# PROMPT:
Substitute "location" for "coordinates" throughout the entries below, changing nothing else, and write them out again without the pictures.

# RECORDS SHOWN:
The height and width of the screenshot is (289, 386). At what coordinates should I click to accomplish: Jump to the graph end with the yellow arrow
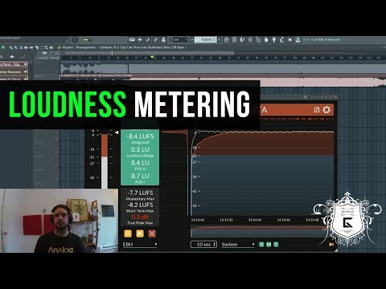point(331,244)
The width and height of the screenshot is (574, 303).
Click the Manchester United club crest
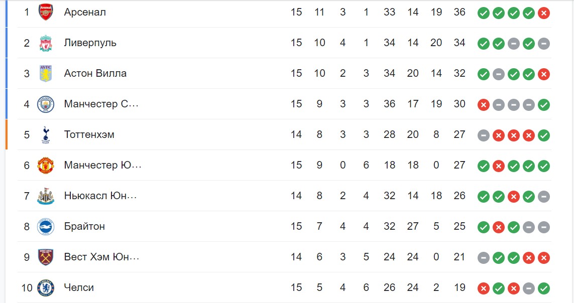tap(46, 166)
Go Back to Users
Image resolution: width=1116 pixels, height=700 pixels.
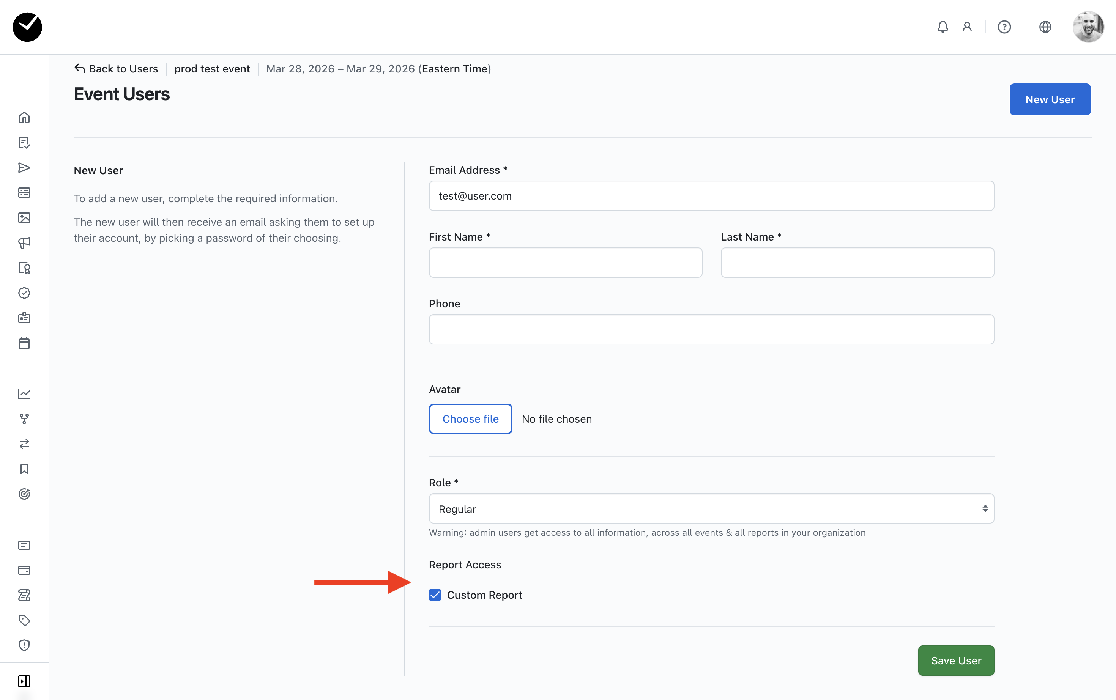116,69
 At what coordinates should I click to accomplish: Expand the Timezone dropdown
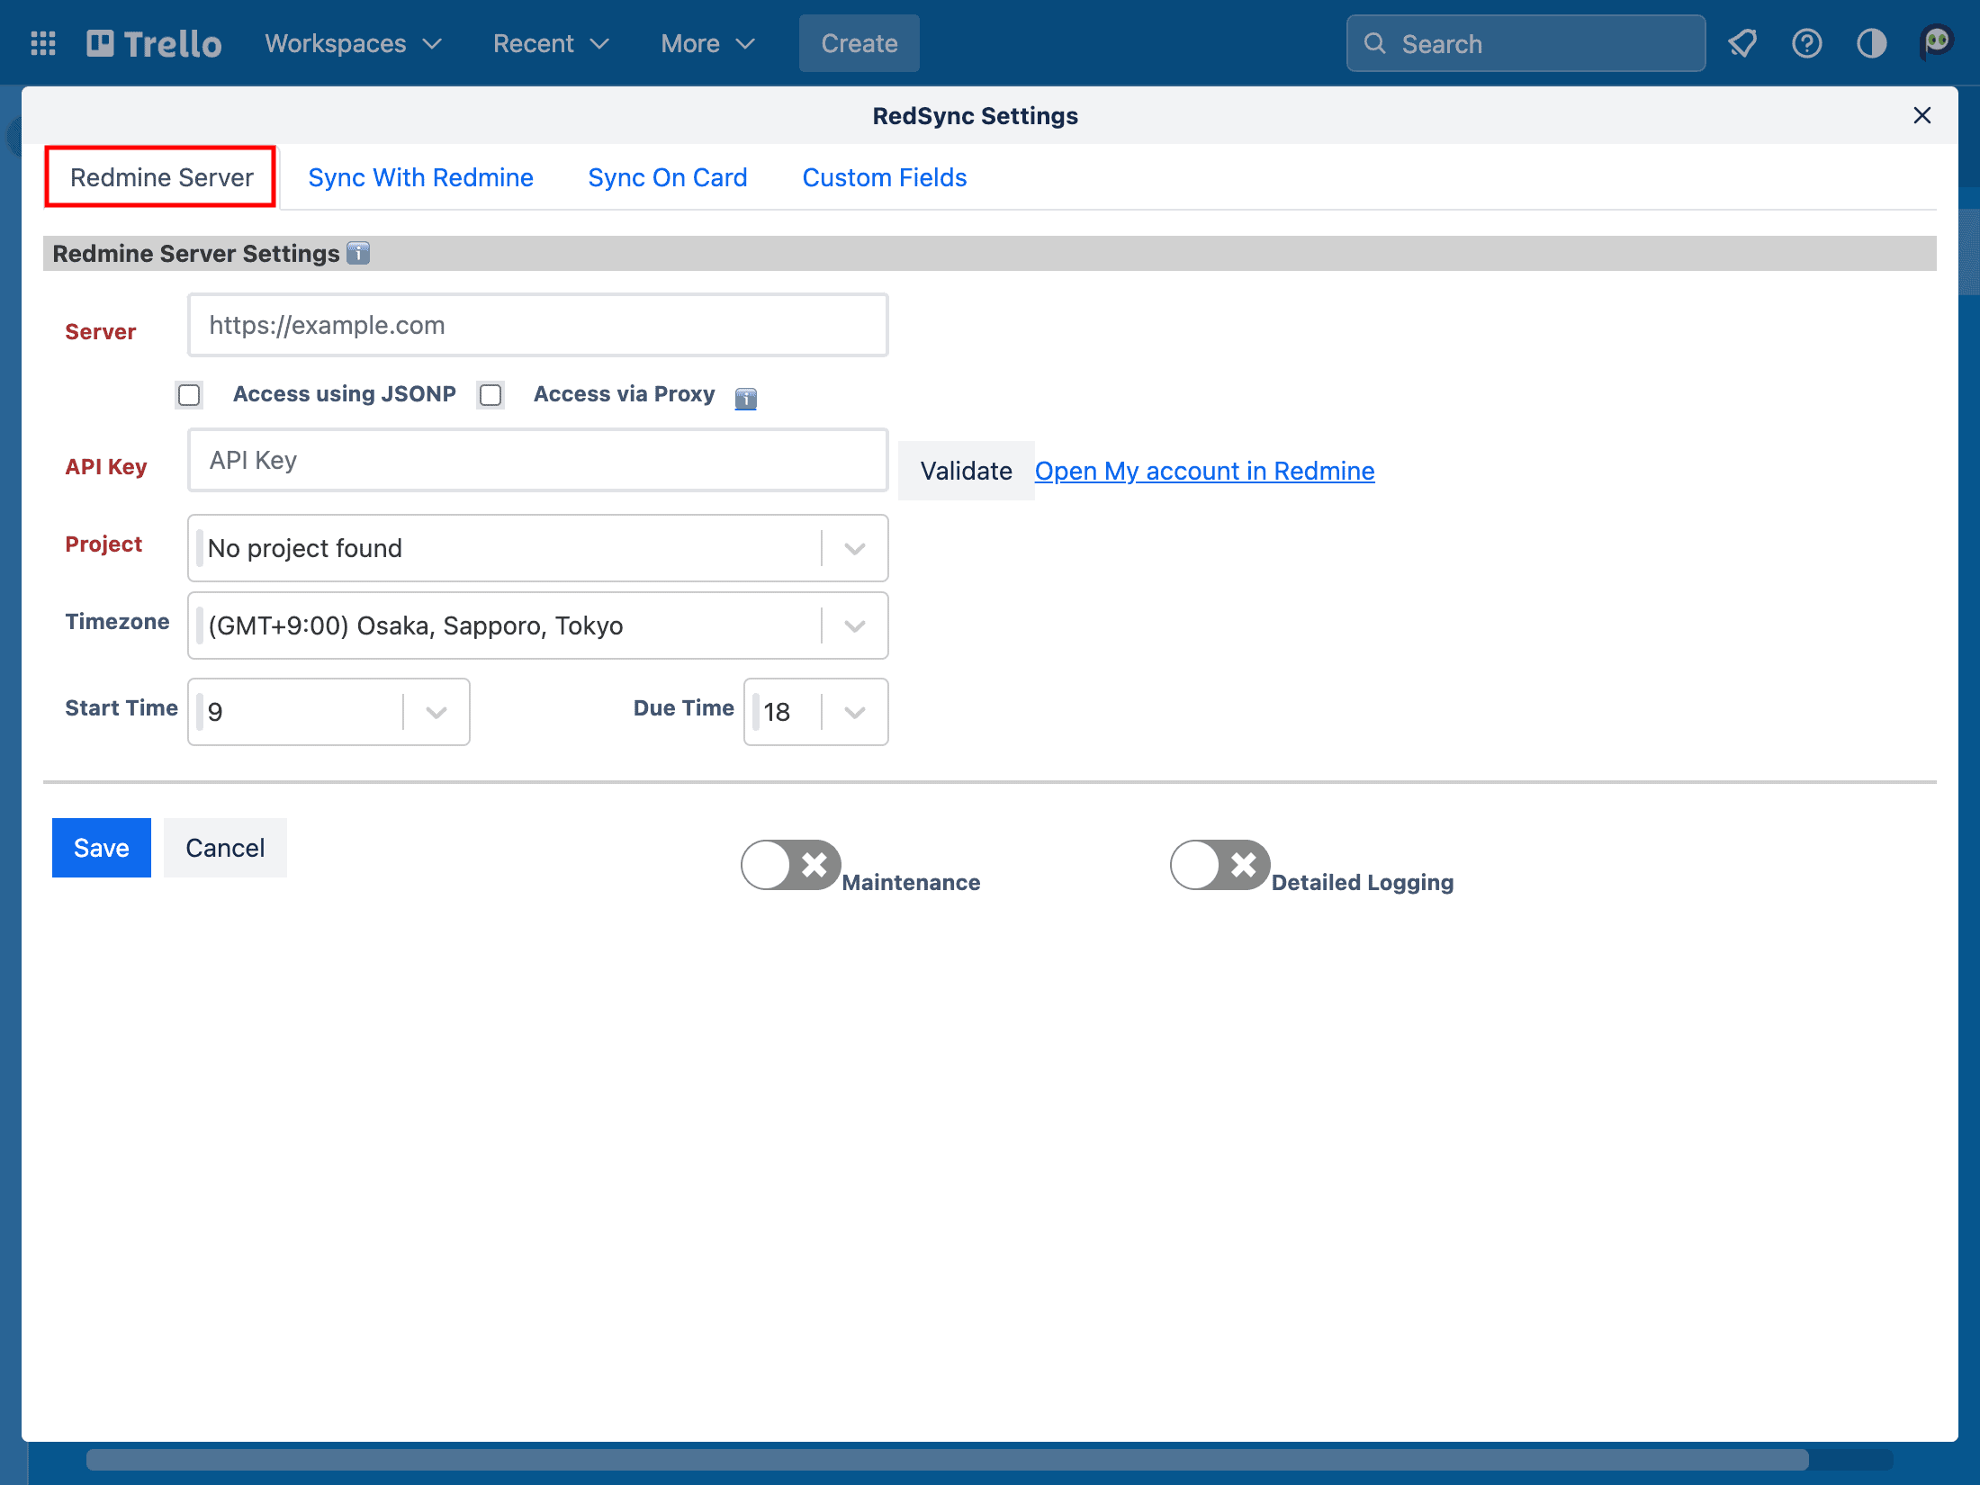(x=853, y=625)
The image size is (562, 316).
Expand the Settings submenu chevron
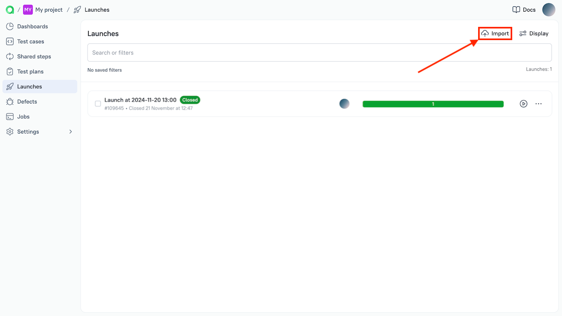pyautogui.click(x=71, y=131)
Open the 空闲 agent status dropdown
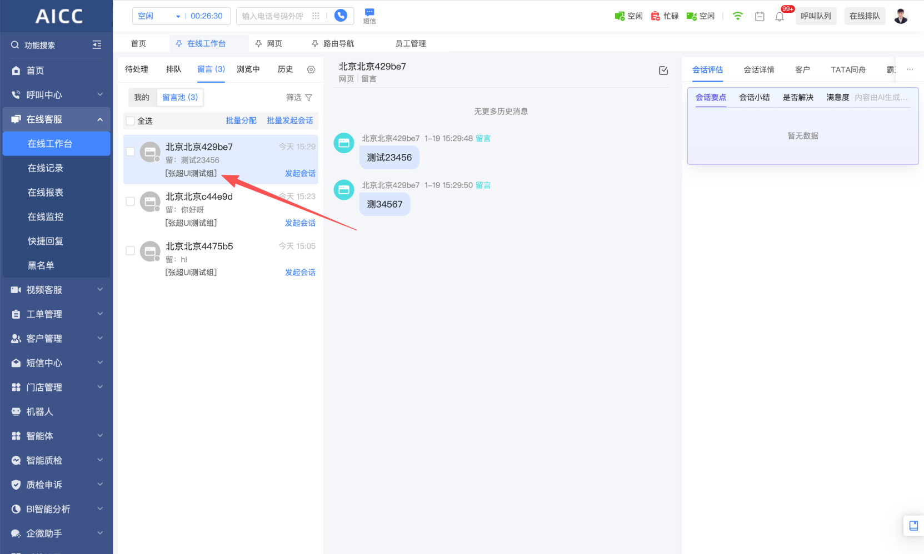The height and width of the screenshot is (554, 924). point(158,16)
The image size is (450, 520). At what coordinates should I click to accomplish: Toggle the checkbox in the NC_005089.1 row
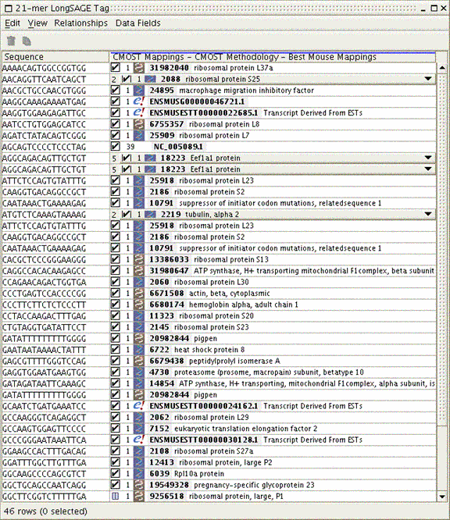coord(115,146)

# RESPONSE FOR THIS EXERCISE:
The height and width of the screenshot is (289, 386). At what location should I click to accomplish: Jump to the graph end with the yellow arrow
point(331,244)
The width and height of the screenshot is (574, 303).
Click the Manchester United club crest
tap(46, 166)
Go Back to Users
Image resolution: width=1116 pixels, height=700 pixels.
116,69
 At what location should I click to accomplish: Expand the Timezone dropdown
(x=853, y=625)
The image size is (562, 316).
Expand the Settings submenu chevron
pyautogui.click(x=71, y=131)
Open the 空闲 agent status dropdown
The height and width of the screenshot is (554, 924). point(158,16)
The image size is (450, 520). At what location should I click to accomplish: Toggle the checkbox in the NC_005089.1 row
coord(115,146)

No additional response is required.